PROVIDED INFORMATION >>
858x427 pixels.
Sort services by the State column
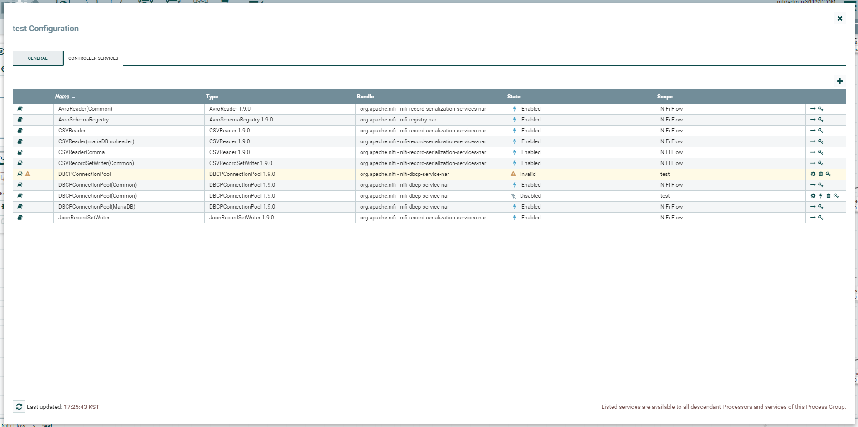513,97
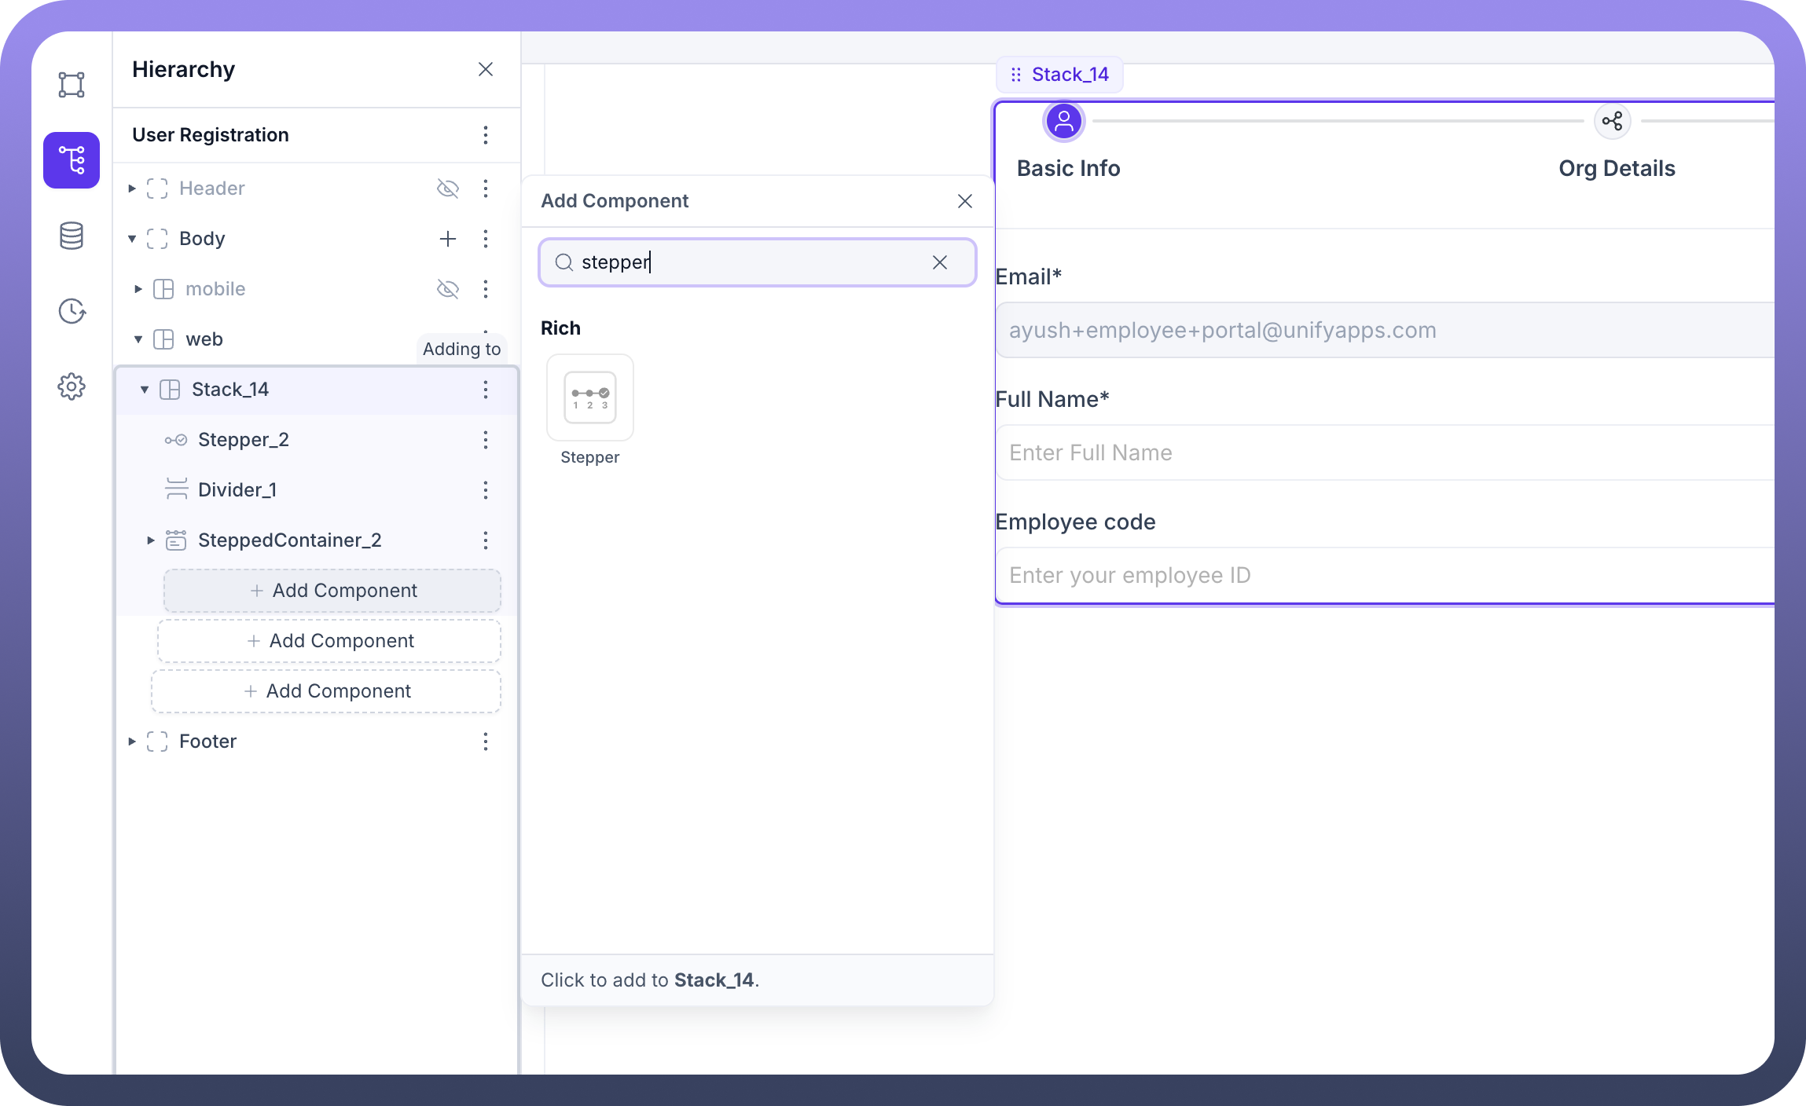Click the Stepper component tile
Viewport: 1806px width, 1106px height.
click(x=590, y=397)
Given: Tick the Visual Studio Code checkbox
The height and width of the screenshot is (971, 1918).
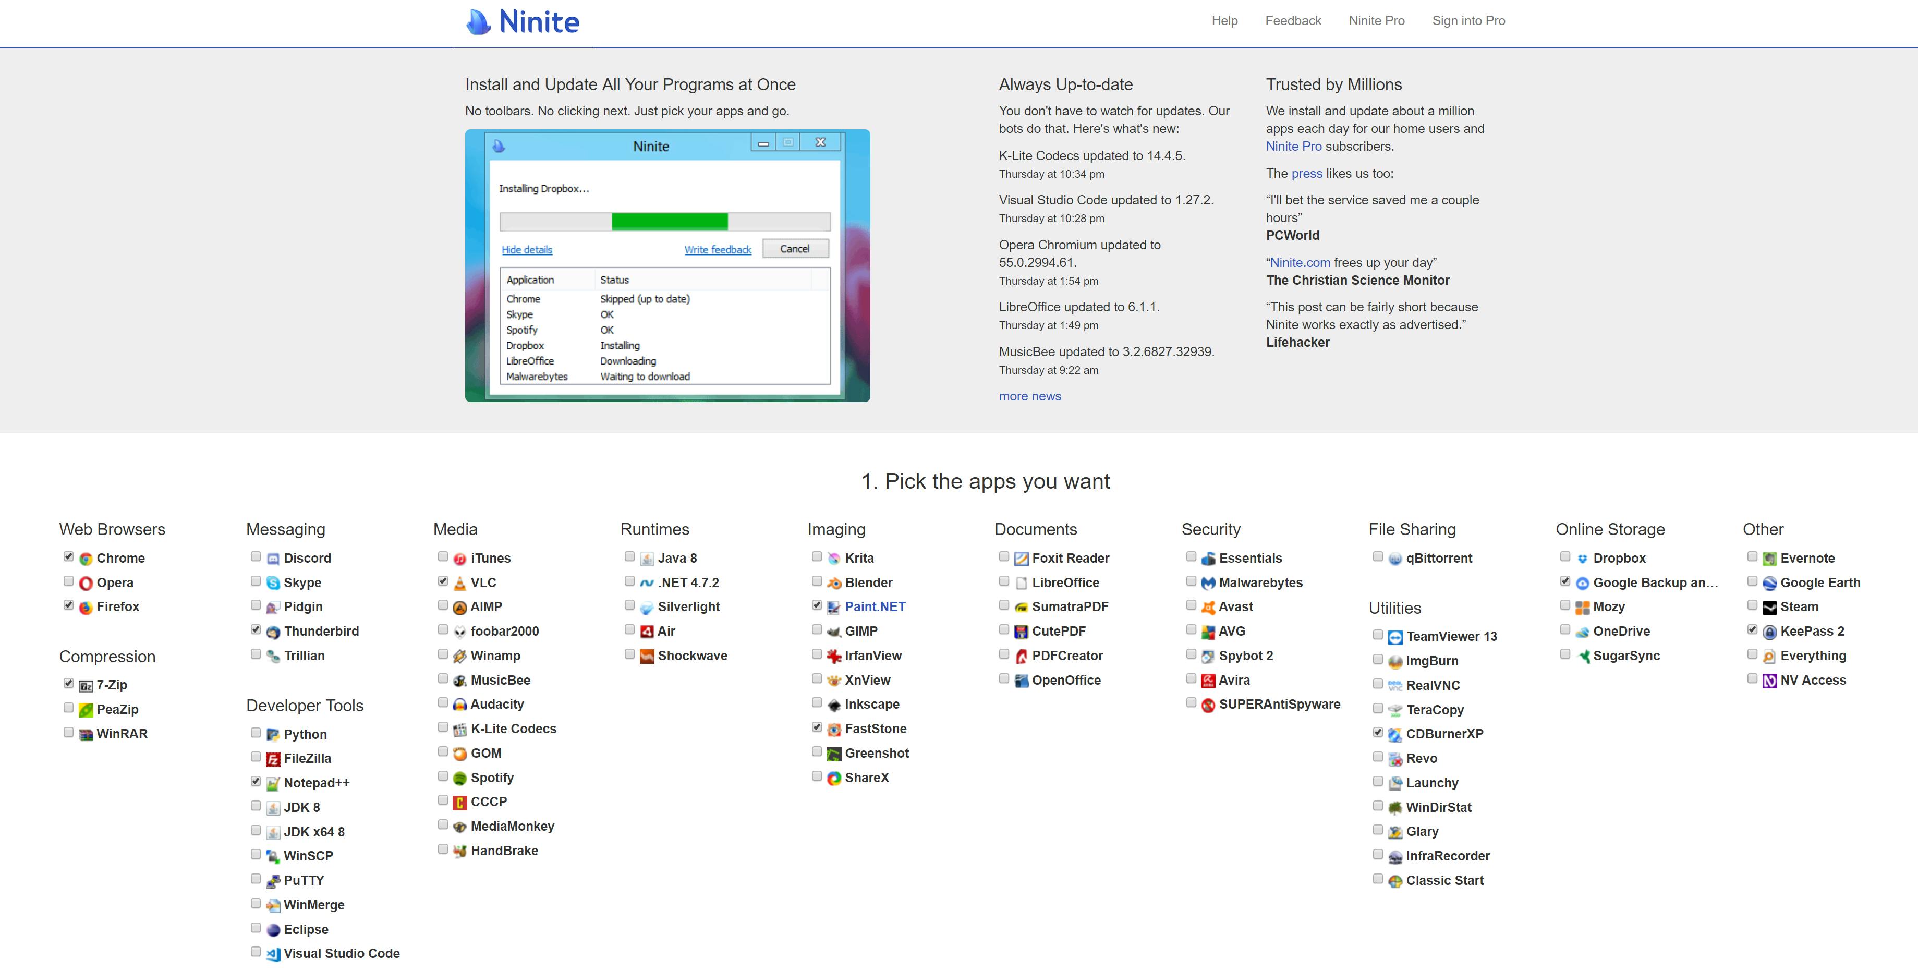Looking at the screenshot, I should [255, 952].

AIM OF THE TASK >> Exclude all images and restate the records above word for word.

RESULT OF THIS TASK >>
858x427 pixels.
Sort services by the State column
513,97
Click the Stepper component tile
Viewport: 1806px width, 1106px height.
click(x=590, y=397)
Given: Tick the Visual Studio Code checkbox
The height and width of the screenshot is (971, 1918).
Looking at the screenshot, I should [255, 952].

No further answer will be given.